● **Exercise aim**
Restate word for word every line from the top of the data below down through the line that holds "Given: Click the Browse output folder button".

[Entries shown]

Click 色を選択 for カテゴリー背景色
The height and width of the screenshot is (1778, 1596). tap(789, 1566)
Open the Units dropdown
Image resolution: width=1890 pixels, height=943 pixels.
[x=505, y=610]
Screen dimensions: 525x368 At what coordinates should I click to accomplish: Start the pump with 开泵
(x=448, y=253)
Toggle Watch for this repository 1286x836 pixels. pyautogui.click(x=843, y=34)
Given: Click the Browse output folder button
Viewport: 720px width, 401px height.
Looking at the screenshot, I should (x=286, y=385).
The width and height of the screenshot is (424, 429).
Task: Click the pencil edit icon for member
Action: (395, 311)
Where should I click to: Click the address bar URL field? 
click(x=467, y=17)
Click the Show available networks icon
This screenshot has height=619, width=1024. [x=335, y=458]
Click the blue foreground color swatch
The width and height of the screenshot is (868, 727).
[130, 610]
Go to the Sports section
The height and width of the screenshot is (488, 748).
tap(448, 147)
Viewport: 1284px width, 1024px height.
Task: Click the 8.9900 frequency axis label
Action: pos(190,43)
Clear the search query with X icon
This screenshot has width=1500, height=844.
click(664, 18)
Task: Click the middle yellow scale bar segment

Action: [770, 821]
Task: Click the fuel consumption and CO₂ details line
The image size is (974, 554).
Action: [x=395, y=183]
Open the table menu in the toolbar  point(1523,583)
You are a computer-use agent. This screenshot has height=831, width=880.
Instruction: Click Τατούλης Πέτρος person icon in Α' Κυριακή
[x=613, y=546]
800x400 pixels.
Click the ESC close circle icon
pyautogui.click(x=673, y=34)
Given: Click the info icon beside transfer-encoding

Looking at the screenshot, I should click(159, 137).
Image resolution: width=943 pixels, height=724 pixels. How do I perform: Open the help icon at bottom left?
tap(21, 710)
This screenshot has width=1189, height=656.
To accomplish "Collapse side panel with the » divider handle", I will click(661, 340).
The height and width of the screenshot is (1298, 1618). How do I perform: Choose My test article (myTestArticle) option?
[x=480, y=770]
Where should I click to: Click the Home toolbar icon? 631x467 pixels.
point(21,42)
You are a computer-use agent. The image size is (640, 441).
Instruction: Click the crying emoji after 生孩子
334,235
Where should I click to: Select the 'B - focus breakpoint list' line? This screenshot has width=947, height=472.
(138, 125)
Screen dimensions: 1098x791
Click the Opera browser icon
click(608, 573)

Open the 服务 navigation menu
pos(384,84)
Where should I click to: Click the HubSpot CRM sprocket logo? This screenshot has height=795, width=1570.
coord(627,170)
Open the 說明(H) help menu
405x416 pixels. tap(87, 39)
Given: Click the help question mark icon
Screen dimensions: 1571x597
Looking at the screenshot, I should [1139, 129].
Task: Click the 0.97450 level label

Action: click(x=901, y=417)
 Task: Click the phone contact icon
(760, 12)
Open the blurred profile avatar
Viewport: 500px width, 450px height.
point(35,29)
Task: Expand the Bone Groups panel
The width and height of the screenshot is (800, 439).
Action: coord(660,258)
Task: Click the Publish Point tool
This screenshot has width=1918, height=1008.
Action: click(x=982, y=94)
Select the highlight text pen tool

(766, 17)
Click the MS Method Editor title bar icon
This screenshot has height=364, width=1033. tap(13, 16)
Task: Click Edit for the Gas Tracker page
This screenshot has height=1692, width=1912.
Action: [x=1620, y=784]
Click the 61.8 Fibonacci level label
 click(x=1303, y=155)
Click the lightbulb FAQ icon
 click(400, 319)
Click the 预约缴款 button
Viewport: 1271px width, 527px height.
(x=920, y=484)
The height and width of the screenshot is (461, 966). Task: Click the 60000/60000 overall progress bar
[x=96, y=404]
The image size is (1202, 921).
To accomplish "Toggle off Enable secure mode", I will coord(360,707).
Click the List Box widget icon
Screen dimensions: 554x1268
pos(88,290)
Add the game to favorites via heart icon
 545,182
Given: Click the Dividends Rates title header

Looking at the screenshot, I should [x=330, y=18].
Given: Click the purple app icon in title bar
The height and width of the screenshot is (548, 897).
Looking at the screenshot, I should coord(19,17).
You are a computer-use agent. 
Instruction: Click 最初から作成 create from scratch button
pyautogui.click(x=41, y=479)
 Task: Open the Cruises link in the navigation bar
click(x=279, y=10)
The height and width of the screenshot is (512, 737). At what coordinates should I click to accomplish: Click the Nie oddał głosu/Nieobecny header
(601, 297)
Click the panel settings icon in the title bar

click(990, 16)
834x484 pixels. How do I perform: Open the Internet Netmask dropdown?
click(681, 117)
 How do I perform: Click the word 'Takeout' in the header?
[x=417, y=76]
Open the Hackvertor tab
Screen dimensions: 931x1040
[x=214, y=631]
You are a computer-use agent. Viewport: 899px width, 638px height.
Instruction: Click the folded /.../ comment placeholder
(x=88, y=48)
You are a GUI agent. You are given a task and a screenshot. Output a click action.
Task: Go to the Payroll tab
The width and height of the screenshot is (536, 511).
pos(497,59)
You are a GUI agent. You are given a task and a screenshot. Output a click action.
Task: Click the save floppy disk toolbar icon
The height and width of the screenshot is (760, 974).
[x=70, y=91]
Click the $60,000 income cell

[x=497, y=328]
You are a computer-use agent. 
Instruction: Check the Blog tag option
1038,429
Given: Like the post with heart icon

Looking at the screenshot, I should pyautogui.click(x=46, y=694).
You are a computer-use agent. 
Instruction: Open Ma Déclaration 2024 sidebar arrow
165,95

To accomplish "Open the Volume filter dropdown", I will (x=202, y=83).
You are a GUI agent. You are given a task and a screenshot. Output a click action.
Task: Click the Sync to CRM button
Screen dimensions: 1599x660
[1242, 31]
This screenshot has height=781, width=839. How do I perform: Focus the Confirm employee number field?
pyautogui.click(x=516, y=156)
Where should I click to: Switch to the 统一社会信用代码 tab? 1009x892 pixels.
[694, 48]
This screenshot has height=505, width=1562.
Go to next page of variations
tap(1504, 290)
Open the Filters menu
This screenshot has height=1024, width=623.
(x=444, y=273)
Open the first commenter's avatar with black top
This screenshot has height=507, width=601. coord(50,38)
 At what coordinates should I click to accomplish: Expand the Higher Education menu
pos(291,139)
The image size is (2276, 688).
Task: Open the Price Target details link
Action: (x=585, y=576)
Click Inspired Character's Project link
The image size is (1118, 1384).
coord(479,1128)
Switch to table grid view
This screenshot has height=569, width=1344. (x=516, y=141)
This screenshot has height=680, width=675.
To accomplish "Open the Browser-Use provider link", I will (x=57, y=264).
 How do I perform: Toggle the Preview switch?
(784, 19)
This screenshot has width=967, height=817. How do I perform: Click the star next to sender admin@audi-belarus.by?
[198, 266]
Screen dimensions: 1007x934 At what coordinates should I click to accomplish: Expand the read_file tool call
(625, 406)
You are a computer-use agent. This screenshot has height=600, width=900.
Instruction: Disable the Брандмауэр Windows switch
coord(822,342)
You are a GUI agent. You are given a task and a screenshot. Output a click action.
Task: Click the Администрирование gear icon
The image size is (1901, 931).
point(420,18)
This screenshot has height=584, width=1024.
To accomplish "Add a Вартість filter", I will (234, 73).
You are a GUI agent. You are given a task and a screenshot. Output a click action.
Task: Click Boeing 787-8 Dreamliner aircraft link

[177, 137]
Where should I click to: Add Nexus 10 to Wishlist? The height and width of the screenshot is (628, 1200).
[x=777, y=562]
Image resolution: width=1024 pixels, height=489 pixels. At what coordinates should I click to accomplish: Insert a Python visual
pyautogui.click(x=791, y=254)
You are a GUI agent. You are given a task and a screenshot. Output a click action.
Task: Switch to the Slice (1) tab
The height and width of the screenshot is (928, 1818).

[/Entries shown]

● **Response to this task**
Click 色を選択 for カテゴリー背景色
The height and width of the screenshot is (1778, 1596). tap(789, 1566)
Open the Units dropdown
Image resolution: width=1890 pixels, height=943 pixels.
[x=505, y=610]
Screen dimensions: 525x368 At what coordinates should I click to accomplish: Start the pump with 开泵
(x=448, y=253)
Toggle Watch for this repository 1286x836 pixels. pyautogui.click(x=843, y=34)
Given: Click the Browse output folder button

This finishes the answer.